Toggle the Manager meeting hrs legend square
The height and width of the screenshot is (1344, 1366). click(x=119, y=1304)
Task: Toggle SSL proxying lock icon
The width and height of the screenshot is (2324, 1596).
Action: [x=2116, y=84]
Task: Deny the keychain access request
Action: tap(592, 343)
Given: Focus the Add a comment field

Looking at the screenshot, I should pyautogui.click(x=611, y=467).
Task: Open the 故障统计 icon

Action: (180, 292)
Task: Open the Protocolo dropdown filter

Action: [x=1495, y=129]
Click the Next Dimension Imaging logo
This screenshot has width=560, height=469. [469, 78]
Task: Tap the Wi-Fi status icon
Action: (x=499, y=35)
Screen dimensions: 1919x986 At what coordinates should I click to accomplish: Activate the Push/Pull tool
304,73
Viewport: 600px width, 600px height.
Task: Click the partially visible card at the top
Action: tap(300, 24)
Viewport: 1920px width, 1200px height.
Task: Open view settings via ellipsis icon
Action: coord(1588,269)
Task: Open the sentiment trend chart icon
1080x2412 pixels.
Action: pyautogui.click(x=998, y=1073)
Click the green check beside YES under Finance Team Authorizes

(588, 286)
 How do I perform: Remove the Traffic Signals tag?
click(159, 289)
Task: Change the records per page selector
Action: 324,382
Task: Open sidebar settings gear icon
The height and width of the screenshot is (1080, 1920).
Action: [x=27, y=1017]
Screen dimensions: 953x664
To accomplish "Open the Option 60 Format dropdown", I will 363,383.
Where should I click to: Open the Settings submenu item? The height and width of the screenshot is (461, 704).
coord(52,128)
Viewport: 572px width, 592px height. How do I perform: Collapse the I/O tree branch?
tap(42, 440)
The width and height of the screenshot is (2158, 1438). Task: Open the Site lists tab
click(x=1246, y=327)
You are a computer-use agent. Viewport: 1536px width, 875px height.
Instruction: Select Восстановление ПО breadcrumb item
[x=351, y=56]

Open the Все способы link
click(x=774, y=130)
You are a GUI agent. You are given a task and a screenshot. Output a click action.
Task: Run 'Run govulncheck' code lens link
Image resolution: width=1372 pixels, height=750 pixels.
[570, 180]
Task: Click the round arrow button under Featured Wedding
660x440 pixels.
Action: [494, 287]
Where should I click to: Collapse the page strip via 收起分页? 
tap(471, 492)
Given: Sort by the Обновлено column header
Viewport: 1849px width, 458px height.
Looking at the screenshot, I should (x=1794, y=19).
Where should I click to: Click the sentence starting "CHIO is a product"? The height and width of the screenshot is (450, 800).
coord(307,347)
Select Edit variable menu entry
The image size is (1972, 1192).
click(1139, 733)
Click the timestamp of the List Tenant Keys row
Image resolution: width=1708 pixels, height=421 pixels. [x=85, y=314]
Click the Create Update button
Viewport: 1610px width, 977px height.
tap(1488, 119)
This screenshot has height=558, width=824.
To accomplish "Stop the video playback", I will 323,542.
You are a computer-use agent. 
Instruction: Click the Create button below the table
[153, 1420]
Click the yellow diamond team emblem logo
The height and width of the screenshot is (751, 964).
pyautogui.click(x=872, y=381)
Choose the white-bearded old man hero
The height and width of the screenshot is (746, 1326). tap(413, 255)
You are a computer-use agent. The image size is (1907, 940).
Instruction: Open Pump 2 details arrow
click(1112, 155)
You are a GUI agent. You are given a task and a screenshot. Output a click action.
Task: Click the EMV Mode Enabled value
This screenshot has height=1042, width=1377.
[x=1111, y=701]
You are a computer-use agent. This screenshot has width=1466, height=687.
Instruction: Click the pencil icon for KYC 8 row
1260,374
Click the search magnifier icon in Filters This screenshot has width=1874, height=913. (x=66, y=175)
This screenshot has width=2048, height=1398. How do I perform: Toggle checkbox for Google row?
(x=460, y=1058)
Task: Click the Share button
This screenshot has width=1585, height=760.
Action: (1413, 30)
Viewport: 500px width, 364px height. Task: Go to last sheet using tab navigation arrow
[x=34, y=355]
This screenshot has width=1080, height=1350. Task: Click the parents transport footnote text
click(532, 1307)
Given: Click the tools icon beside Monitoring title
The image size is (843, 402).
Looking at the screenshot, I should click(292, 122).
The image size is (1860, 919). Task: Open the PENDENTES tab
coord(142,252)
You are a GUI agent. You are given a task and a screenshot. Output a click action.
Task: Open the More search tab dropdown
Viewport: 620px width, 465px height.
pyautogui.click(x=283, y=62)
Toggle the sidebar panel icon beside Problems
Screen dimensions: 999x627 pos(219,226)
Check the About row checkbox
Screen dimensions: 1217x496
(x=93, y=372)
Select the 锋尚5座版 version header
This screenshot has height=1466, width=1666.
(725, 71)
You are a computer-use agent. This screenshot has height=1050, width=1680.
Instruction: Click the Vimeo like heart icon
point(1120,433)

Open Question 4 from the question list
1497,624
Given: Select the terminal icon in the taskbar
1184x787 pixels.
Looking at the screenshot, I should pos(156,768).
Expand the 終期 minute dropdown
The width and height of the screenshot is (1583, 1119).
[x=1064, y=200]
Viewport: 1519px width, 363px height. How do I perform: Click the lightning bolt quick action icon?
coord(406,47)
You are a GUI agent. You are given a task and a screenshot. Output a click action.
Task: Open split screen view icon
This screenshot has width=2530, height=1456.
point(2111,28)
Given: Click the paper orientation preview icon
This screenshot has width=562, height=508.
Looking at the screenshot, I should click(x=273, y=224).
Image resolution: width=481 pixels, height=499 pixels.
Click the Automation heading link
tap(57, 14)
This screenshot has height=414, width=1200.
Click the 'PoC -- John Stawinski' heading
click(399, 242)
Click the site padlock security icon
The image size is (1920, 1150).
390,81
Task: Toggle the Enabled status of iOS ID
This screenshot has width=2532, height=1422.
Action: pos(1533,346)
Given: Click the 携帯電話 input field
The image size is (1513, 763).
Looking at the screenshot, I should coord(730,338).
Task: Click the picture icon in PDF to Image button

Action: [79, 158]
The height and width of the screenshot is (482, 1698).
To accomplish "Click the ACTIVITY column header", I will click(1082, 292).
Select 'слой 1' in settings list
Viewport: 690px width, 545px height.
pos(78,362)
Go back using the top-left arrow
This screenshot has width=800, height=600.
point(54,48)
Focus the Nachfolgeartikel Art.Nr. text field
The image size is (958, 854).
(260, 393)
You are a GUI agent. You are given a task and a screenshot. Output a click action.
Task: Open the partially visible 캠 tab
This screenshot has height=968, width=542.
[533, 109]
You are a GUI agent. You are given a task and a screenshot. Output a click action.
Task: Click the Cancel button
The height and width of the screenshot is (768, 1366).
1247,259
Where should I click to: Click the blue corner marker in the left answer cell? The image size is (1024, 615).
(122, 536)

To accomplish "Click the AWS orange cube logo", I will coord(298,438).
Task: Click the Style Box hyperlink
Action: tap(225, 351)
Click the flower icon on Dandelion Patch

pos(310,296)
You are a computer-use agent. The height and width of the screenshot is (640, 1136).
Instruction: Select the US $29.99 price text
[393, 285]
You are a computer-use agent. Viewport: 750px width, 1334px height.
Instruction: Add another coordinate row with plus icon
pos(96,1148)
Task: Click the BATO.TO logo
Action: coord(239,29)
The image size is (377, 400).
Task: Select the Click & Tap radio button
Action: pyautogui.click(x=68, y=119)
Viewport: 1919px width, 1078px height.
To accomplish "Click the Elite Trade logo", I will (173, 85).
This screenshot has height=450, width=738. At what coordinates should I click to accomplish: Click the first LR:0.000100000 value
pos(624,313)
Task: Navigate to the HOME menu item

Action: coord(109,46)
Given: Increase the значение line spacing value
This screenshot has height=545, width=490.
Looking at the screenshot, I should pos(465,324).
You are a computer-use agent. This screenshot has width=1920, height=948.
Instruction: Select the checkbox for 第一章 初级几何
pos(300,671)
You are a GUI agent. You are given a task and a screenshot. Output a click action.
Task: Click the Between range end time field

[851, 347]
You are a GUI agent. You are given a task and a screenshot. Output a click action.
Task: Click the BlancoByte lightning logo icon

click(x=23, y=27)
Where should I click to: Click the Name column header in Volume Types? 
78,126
▬▬▬▬▬▬▬▬▬▬
- _WHAT YOU ARE ASKED TO DO_
Rename "Instruction" to "Directive" in the lines from the line with "The height and width of the screenshot is (482, 1698)." to the line with "click(x=23, y=27)", leaving everything else unchanged. Return only those lines.

- _WRITTEN ANSWER_
The height and width of the screenshot is (482, 1698).
To accomplish "Click the ACTIVITY column header", I will click(1082, 292).
Select 'слой 1' in settings list
Viewport: 690px width, 545px height.
pos(78,362)
Go back using the top-left arrow
This screenshot has width=800, height=600.
point(54,48)
Focus the Nachfolgeartikel Art.Nr. text field
The image size is (958, 854).
(260, 393)
You are a GUI agent. You are given a task and a screenshot. Output a click action.
Task: Open the partially visible 캠 tab
This screenshot has height=968, width=542.
[533, 109]
You are a GUI agent. You are given a task and a screenshot. Output a click action.
Task: Click the Cancel button
The height and width of the screenshot is (768, 1366).
1247,259
Where should I click to: Click the blue corner marker in the left answer cell? The image size is (1024, 615).
(122, 536)

To accomplish "Click the AWS orange cube logo", I will coord(298,438).
Task: Click the Style Box hyperlink
Action: tap(225, 351)
Click the flower icon on Dandelion Patch

pos(310,296)
You are a computer-use agent. The height and width of the screenshot is (640, 1136).
Directive: Select the US $29.99 price text
[393, 285]
You are a computer-use agent. Viewport: 750px width, 1334px height.
Directive: Add another coordinate row with plus icon
pos(96,1148)
Task: Click the BATO.TO logo
Action: coord(239,29)
The image size is (377, 400).
Task: Select the Click & Tap radio button
Action: pyautogui.click(x=68, y=119)
Viewport: 1919px width, 1078px height.
To accomplish "Click the Elite Trade logo", I will (173, 85).
This screenshot has height=450, width=738. At what coordinates should I click to accomplish: Click the first LR:0.000100000 value
pos(624,313)
Task: Navigate to the HOME menu item

Action: coord(109,46)
Given: Increase the значение line spacing value
This screenshot has height=545, width=490.
Looking at the screenshot, I should pos(465,324).
You are a computer-use agent. This screenshot has width=1920, height=948.
Directive: Select the checkbox for 第一章 初级几何
pos(300,671)
You are a GUI agent. You are given a task and a screenshot. Output a click action.
Task: Click the Between range end time field

[851, 347]
You are a GUI agent. You are given a task and a screenshot. Output a click action.
Task: Click the BlancoByte lightning logo icon

click(x=23, y=27)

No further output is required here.